_Records for this task_.
Segment Open

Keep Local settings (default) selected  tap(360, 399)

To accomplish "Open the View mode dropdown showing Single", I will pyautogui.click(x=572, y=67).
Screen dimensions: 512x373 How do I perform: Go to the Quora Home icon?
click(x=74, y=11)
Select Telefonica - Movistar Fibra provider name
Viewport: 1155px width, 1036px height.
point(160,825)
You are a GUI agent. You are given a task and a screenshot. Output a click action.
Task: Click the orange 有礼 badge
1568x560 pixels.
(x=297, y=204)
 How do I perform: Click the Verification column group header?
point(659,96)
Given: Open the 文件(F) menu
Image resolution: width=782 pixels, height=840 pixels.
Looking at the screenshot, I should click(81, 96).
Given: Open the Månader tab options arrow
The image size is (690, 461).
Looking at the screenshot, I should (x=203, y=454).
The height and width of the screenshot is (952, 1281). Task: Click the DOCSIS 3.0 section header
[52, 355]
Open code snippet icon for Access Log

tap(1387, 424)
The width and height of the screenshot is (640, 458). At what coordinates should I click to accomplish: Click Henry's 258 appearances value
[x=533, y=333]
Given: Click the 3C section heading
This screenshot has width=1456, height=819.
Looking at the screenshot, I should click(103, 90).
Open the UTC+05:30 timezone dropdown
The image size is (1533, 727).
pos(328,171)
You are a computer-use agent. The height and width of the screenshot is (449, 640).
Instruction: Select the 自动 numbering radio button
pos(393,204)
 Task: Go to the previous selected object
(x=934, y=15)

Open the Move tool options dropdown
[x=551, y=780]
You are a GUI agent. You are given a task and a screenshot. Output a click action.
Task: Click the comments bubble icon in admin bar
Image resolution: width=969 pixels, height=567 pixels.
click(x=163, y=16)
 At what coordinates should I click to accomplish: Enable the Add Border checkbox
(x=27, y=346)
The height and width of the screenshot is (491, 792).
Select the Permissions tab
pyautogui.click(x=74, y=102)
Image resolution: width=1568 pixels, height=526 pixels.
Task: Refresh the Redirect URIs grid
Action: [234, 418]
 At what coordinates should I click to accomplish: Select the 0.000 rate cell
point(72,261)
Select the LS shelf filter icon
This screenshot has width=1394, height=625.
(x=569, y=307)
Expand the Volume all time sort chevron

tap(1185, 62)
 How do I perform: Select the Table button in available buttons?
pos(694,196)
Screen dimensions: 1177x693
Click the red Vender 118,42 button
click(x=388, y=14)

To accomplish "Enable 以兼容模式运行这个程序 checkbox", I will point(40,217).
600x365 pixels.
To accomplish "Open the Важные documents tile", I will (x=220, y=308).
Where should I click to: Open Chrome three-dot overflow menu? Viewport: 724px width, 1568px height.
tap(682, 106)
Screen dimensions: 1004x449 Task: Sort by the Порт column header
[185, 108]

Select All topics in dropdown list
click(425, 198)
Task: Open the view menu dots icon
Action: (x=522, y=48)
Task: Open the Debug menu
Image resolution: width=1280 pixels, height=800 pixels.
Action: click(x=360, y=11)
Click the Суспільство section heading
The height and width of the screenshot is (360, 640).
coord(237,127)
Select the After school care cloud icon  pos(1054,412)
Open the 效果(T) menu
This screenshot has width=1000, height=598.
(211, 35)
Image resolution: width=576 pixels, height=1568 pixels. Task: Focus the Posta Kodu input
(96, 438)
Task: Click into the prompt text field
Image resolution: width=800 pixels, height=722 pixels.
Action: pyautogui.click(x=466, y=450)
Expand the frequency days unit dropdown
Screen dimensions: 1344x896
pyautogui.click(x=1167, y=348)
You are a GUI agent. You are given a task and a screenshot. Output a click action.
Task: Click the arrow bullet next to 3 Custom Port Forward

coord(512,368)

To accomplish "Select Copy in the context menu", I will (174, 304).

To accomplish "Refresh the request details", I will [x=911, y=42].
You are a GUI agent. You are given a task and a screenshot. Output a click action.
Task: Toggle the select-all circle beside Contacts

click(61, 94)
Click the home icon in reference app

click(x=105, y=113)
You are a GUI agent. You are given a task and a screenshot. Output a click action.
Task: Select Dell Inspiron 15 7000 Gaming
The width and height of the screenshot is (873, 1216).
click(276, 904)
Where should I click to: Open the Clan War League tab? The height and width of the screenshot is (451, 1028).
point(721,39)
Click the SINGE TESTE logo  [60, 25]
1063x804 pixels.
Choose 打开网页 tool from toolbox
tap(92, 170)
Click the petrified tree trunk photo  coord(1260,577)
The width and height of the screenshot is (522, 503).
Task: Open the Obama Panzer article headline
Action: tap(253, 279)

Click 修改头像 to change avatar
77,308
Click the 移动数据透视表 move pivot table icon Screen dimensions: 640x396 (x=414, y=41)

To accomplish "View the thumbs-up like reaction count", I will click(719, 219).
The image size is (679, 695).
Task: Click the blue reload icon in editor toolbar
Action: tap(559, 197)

Segment Closed

_Work request_. Please write the listing out again, matching each line exactly.

_Answer section_.
Keep Local settings (default) selected  tap(360, 399)

To accomplish "Open the View mode dropdown showing Single", I will pyautogui.click(x=572, y=67).
Screen dimensions: 512x373 How do I perform: Go to the Quora Home icon?
click(x=74, y=11)
Select Telefonica - Movistar Fibra provider name
Viewport: 1155px width, 1036px height.
point(160,825)
You are a GUI agent. You are given a task and a screenshot. Output a click action.
Task: Click the orange 有礼 badge
1568x560 pixels.
(x=297, y=204)
 How do I perform: Click the Verification column group header?
point(659,96)
Given: Open the 文件(F) menu
Image resolution: width=782 pixels, height=840 pixels.
Looking at the screenshot, I should click(81, 96).
Given: Open the Månader tab options arrow
The image size is (690, 461).
Looking at the screenshot, I should (x=203, y=454).
The height and width of the screenshot is (952, 1281). Task: Click the DOCSIS 3.0 section header
[52, 355]
Open code snippet icon for Access Log

tap(1387, 424)
The width and height of the screenshot is (640, 458). At what coordinates should I click to accomplish: Click Henry's 258 appearances value
[x=533, y=333]
Given: Click the 3C section heading
This screenshot has width=1456, height=819.
Looking at the screenshot, I should click(103, 90).
Open the UTC+05:30 timezone dropdown
The image size is (1533, 727).
pos(328,171)
You are a computer-use agent. The height and width of the screenshot is (449, 640).
Instruction: Select the 自动 numbering radio button
pos(393,204)
 Task: Go to the previous selected object
(x=934, y=15)

Open the Move tool options dropdown
[x=551, y=780]
You are a GUI agent. You are given a task and a screenshot. Output a click action.
Task: Click the comments bubble icon in admin bar
Image resolution: width=969 pixels, height=567 pixels.
click(x=163, y=16)
 At what coordinates should I click to accomplish: Enable the Add Border checkbox
(x=27, y=346)
The height and width of the screenshot is (491, 792).
Select the Permissions tab
pyautogui.click(x=74, y=102)
Image resolution: width=1568 pixels, height=526 pixels.
Task: Refresh the Redirect URIs grid
Action: [234, 418]
 At what coordinates should I click to accomplish: Select the 0.000 rate cell
point(72,261)
Select the LS shelf filter icon
This screenshot has width=1394, height=625.
(x=569, y=307)
Expand the Volume all time sort chevron

tap(1185, 62)
 How do I perform: Select the Table button in available buttons?
pos(694,196)
Screen dimensions: 1177x693
Click the red Vender 118,42 button
click(x=388, y=14)

To accomplish "Enable 以兼容模式运行这个程序 checkbox", I will point(40,217).
600x365 pixels.
To accomplish "Open the Важные documents tile", I will (x=220, y=308).
Where should I click to: Open Chrome three-dot overflow menu? Viewport: 724px width, 1568px height.
tap(682, 106)
Screen dimensions: 1004x449 Task: Sort by the Порт column header
[185, 108]

Select All topics in dropdown list
click(425, 198)
Task: Open the view menu dots icon
Action: (x=522, y=48)
Task: Open the Debug menu
Image resolution: width=1280 pixels, height=800 pixels.
Action: click(x=360, y=11)
Click the Суспільство section heading
The height and width of the screenshot is (360, 640).
coord(237,127)
Select the After school care cloud icon  pos(1054,412)
Open the 效果(T) menu
This screenshot has width=1000, height=598.
(211, 35)
Image resolution: width=576 pixels, height=1568 pixels. Task: Focus the Posta Kodu input
(96, 438)
Task: Click into the prompt text field
Image resolution: width=800 pixels, height=722 pixels.
Action: pyautogui.click(x=466, y=450)
Expand the frequency days unit dropdown
Screen dimensions: 1344x896
pyautogui.click(x=1167, y=348)
You are a GUI agent. You are given a task and a screenshot. Output a click action.
Task: Click the arrow bullet next to 3 Custom Port Forward

coord(512,368)

To accomplish "Select Copy in the context menu", I will (174, 304).

To accomplish "Refresh the request details", I will [x=911, y=42].
You are a GUI agent. You are given a task and a screenshot. Output a click action.
Task: Toggle the select-all circle beside Contacts

click(61, 94)
Click the home icon in reference app

click(x=105, y=113)
You are a GUI agent. You are given a task and a screenshot. Output a click action.
Task: Select Dell Inspiron 15 7000 Gaming
The width and height of the screenshot is (873, 1216).
click(276, 904)
Where should I click to: Open the Clan War League tab? The height and width of the screenshot is (451, 1028).
point(721,39)
Click the SINGE TESTE logo  [60, 25]
1063x804 pixels.
Choose 打开网页 tool from toolbox
tap(92, 170)
Click the petrified tree trunk photo  coord(1260,577)
The width and height of the screenshot is (522, 503).
Task: Open the Obama Panzer article headline
Action: tap(253, 279)

Click 修改头像 to change avatar
77,308
Click the 移动数据透视表 move pivot table icon Screen dimensions: 640x396 (x=414, y=41)

To accomplish "View the thumbs-up like reaction count", I will click(719, 219).
The image size is (679, 695).
Task: Click the blue reload icon in editor toolbar
Action: tap(559, 197)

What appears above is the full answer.